Why the Terraform monolith turns hostile

The monolith degrades in three ways that reinforce each other.

Plan time grows with resource count. Every terraform plan triggers a state refresh: Terraform queries the cloud API for the current state of every managed resource in the workspace. A small workspace of 50 resources completes in under a minute. At 500 resources, teams routinely report plan times of 15 to 30 minutes — a pattern documented in several public engineering post-mortems including the ThousandEyes Engineering team's account of their Terraform scaling journey. In workspaces managing thousands of resources across services with aggressive rate limits, the same refresh process can exceed two hours. The problem is not Terraform's query logic; it is that the cloud provider's throttle limits serialize what should be parallel reads.

Lock contention serialises all work. Terraform acquires an exclusive state lock before any plan or apply. One workspace means one lock. Two teams working on unrelated concerns — one updating a VPC peering rule, one deploying an ECS service — queue behind each other. In practice, coordination breaks down: someone force-unlocks mid-apply, the next apply starts on a partially-written state, and the on-call engineer spends Saturday reconstructing what the state should look like.

• [Dataset extract]

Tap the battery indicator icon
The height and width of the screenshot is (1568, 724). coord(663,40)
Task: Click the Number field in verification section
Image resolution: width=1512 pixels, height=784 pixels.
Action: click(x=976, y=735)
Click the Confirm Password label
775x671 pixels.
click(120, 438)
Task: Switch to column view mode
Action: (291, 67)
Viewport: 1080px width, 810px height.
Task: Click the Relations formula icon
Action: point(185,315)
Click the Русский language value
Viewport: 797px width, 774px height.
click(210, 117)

• [Written request] In the passage on the Terraform monolith, what plan times do teams routinely report for workspaces of 500 resources?

• [Written answer] 15 to 30 minutes.